The creators of “Chief of War” accurately depicted the appurtenances of Hawaiian culture, including grass houses, clothing, weapons, temples, sail canoes, and religious idols. They introduced viewers to a Hawaiian war god and name-checked a few other Hawaiian deities. Actors spoke Hawaiian throughout the series, and almost exclusively during the first two episodes, imbuing “Chief of War” with an air of authenticity. For all that, “Chief of War” was cultural kitsch. (The New York Times TV reviewer called it “Polynesian kitsch.”)
“Chief of War” never explored aspects of Hawaiian culture that could’ve immersed viewers in life as Hawaiians of Kamehameha’s and Ka‘iana’s day lived it. For example:
- The complexities of the Hawaiians’ strict kapu, harsh laws that barred men and women from eating together and reserved certain foods exclusively for men, for example, and imposed dire penalties for many other transgressions.
- An ali‘i caste-structure that ranked Hawaiian nobility based on the inter- and intragenerational purity of their bloodlines.
- The all-pervading importance of mana, spiritual power that could be won or lost in myriad ways.
- Hawaiian society’s mutual sexual liberation of men and women.
- The political power wielded by women, who could rule villages as “chiefesses” even as they were barred from eating certain foods.

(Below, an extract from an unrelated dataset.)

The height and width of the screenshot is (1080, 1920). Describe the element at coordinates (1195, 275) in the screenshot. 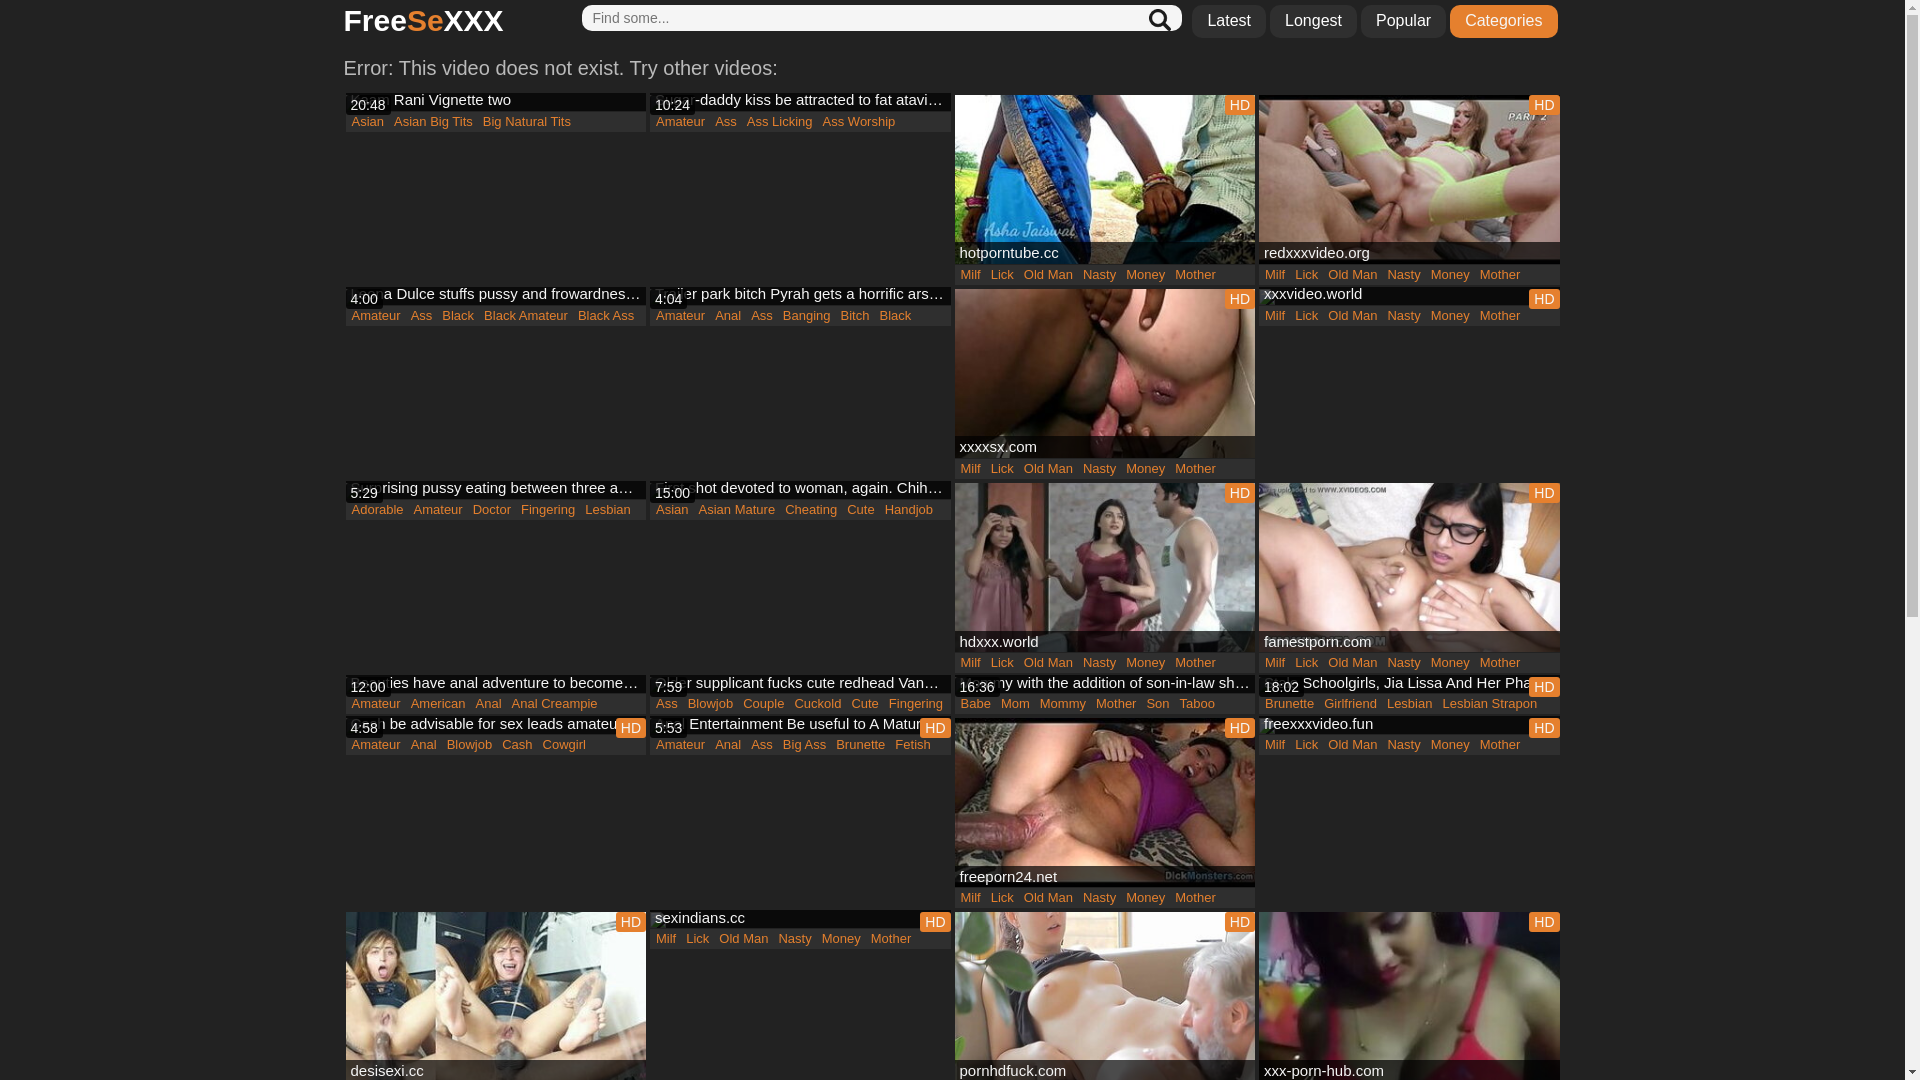

I see `Mother` at that location.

“Chief of War’s” creators could have injected more aspects of Hawaiian culture into the series’ slower scenes, which at least two critics suggested needed some juice.
Empire Magazine’s Opie wrote, “you…wish the quieter moments carried as much weight as the barbaric battles.” And Daniel Fienberg of the Hollywood Reporter predicted that “many viewers will be more than happy to ignore the poorly developed ethical debates and flimsy romances that fill so much of the nine hours.” Talk about damning with faint praise.
The first rule of good storytelling is “show, don’t tell.”
What if, in place of characters talking about ethics, Momoa and Pa‘a Sibbett had written a scene showing Kamehameha dealing with an ethical conundrum?
In episode 6 of “Chief of War,” Kamehameha tells his council he’s proclaiming a law to protect peaceful civilians because he was attacked by villagers who thought he meant to assault them. (A mouthful to recall, which it was to listen to.)
Instead of all the talk, why not show Ka‘iana dragging a commoner before the council because the fellow has attacked him? When it turns out that Ka‘iana has unwarrantedly menaced the accused, Kamehameha pardons the suspect and proclaims his law of the ”splintered paddle.” Historically, that’s not what happened (but so much of what happens in “Chief of War” isn’t). A scene like that is more culturally immersive than talk of mercy alone, and it serves the story by heightening the growing tension between peace-loving Kamehameha and his hot-headed ally Ka‘iana.
Momoa and Pa‘a Sibbett deserve praise for exposing a large popular audience to obscure Hawaiian history for the first time. It’s a singular achievement. But historically and culturally, the first season of “Chief of War” could have been better. I hope it will be better in a subsequent season, if there is one. Failing that, “Chief of War” can serve as a baseline for a future historical drama about 18th-century Hawaii and the unification of the Hawaiian Islands.
Stephen Shender is the author of Once There Was Fire, A Novel of Old Hawaii, about the life of King Kamehameha I and the unification of the Hawaiian Islands.